Exercise materials:
------------------------------------------------------------

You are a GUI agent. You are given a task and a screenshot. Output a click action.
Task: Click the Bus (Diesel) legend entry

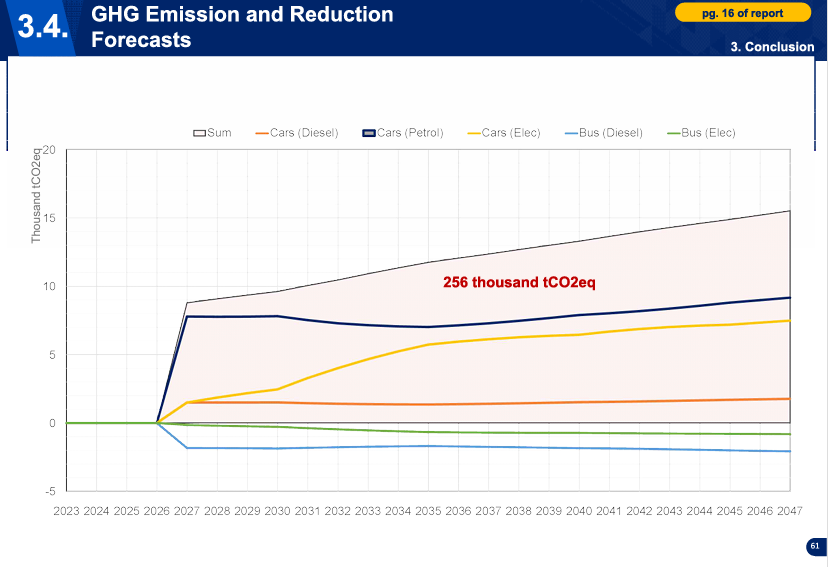point(603,133)
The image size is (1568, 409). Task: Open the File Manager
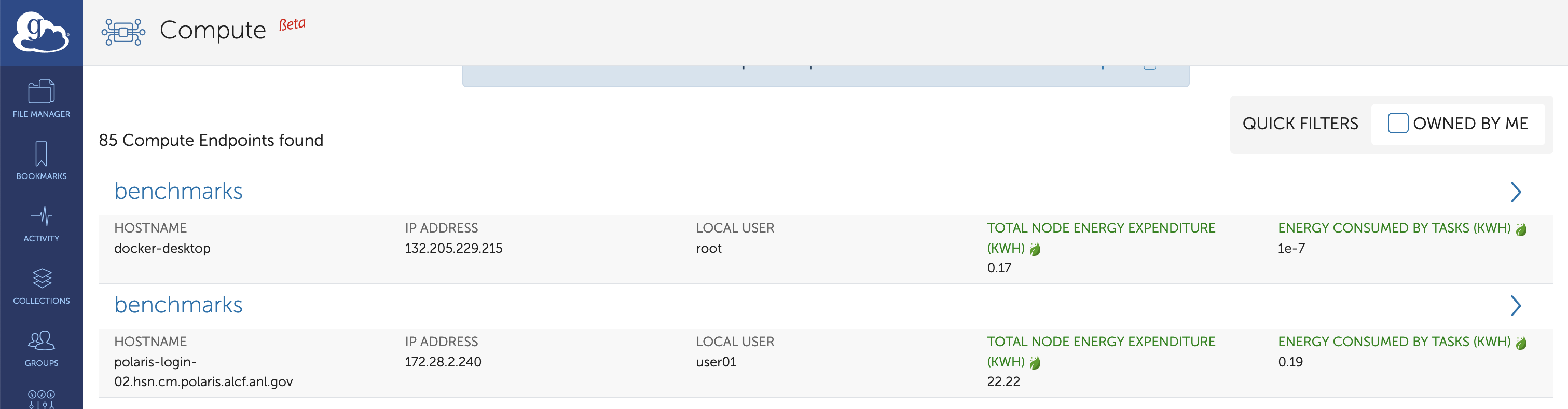pyautogui.click(x=42, y=99)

------------------------------------------------------------

Work required:
Omit the pictures and copy the records above exactly.

Written response:
You are a GUI agent. You are given a task and a screenshot. Output a click action.
Task: Click the Bus (Diesel) legend entry

point(603,133)
The image size is (1568, 409). Task: Open the File Manager
pyautogui.click(x=42, y=99)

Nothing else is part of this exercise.